So partially inspired by the kerfluffle over this latest Oz movie–where the producer apparently decided there just weren’t enough fairy tales with “good, strong male leads” and therefore decided to ignore all the awesome stories L Frank Baum actually wrote and make a movie about his fanfic where the wizard is totally the best and all those hot witches totally dig him or something–I decided to grab a collection of the Oz novels off Amazon and read some of the books I hadn’t before.

The first one I selected to read was The Marvelous Land of Oz, apparently the first one he wrote after Wizard. And I’m reading along and having a great time, but all the time I’m thinking–“This guy who made the movie is even dimmer than I thought, ’cause what is he talking about no male protagonists, lol?” Because the Dorothy-character in the second novel (i.e. token human protagonist who did not used to be an inanimate object) is a boy. His name is Tip, and he’s pretty cool.

It wasn’t until I was about two thirds of the way through the book that I started thinking, “Wait, he isn’t…this isn’t going where I think it’s going, is it? Not in a children’s book written before women had the right to vote?”  And then somehow, impossibly, it did. Major spoiler alert: Tip isn’t a boy. She’s a girl. A queen in fact, rightful ruler of the Emerald City, whose father was deposed by that jerkwad Oz. In order to cement his hold over his usurped throne, the wizard hands over the baby girl to a witch named Mombi who transforms her into a boy–because in Oz, apparently, people are going to be less likely to assume the child you’ve kidnapped is the rightful ruler of someplace if she’s a boy.

The scene in which Tip is returned to her original form alone is worth the price of admission. It’s beautiful, it’s sweet, and above all it’s respectful. Unlike just about every transformation scene in every fairytale in the history of ever, Tip is not transformed back into Ozma in public view with all the other characters watching like weird voyeurs made of wood, straw, pumpkins and various bits of metal. Rather, she’s allowed to transform in a private space, shielded from the eyes of all, even the narrator. As fantasies of transition go, it’s simply gorgeous.

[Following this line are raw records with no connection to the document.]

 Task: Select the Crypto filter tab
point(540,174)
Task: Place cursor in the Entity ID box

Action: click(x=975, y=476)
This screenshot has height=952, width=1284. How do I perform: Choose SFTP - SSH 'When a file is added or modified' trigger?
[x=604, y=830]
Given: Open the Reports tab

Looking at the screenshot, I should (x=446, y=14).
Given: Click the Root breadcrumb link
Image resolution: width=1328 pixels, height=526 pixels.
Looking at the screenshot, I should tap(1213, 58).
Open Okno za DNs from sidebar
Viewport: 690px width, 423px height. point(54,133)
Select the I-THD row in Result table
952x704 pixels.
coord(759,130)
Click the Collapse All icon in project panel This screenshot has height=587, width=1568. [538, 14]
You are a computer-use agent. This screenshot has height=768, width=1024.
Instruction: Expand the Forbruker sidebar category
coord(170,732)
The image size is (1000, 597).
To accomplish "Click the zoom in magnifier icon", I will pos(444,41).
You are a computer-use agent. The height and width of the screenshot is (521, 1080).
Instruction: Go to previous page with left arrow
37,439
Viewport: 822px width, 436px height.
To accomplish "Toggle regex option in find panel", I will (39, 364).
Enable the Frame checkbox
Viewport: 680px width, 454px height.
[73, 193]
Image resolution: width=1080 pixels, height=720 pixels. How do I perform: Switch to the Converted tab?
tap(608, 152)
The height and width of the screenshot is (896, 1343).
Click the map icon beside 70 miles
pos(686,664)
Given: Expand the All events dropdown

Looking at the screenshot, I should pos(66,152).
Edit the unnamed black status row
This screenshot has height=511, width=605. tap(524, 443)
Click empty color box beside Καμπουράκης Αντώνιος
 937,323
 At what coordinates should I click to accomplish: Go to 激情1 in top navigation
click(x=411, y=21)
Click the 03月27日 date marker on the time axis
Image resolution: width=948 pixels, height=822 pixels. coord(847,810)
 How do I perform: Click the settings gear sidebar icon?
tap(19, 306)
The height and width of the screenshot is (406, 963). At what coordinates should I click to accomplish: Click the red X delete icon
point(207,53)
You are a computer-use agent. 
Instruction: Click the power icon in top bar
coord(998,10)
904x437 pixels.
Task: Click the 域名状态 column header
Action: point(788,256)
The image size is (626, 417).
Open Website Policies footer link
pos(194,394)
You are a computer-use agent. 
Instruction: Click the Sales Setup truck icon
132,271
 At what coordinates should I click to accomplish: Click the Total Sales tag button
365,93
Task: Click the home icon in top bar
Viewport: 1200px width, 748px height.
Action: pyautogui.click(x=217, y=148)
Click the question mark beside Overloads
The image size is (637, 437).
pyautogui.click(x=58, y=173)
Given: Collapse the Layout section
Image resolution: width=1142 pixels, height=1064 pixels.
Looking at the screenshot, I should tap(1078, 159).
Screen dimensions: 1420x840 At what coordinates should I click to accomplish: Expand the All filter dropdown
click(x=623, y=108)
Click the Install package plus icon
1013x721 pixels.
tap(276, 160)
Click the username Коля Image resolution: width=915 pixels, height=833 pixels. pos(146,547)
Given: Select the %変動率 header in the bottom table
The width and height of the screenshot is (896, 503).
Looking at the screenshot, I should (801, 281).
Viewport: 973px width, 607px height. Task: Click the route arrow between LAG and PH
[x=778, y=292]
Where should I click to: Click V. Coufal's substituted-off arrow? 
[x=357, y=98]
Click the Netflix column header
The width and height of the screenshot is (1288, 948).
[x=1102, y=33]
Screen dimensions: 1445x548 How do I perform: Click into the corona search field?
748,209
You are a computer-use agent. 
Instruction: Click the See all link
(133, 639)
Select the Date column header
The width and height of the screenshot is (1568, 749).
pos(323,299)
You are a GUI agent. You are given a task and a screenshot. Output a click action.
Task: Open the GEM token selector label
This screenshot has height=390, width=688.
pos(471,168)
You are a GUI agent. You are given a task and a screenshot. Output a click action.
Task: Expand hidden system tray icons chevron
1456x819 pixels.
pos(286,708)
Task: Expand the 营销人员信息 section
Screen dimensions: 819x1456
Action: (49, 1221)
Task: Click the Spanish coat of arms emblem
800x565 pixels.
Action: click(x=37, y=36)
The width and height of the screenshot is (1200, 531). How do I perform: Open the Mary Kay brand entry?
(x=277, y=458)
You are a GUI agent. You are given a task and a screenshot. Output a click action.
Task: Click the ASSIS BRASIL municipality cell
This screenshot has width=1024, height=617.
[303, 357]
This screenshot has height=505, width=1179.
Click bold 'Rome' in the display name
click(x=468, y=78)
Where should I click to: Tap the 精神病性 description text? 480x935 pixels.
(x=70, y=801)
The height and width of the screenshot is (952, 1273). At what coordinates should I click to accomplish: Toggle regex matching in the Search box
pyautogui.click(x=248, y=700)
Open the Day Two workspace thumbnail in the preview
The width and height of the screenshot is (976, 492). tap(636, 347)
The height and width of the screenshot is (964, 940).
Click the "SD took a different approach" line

But even beyond this, what struck me was the complete reversal of the tired, misogynistic gender values we’re so used to seeing. Finally, a book (a children’s book, no less!) in which changing from a male to a female is not looked upon as “trading down” in terms of dignity, respect and social status! Tip is initially slightly reluctant ti give up her status as a boy, but in the context of the story this reads more as nervousness about giving up the change to wander around and have adventures with her friends for the responsibility of being a queen–and she is immediately reassured by everyone that she cans till do all the things, and be all the things, as a girl that she could as a boy.

How is it possible that a book like this could have been written in 1904 and we’re still struggling with all this transmysogynistic crap in our own time? My advice? Give the most recent Oz fanfic a miss and read through some of the original books. You might just find something that surprises you.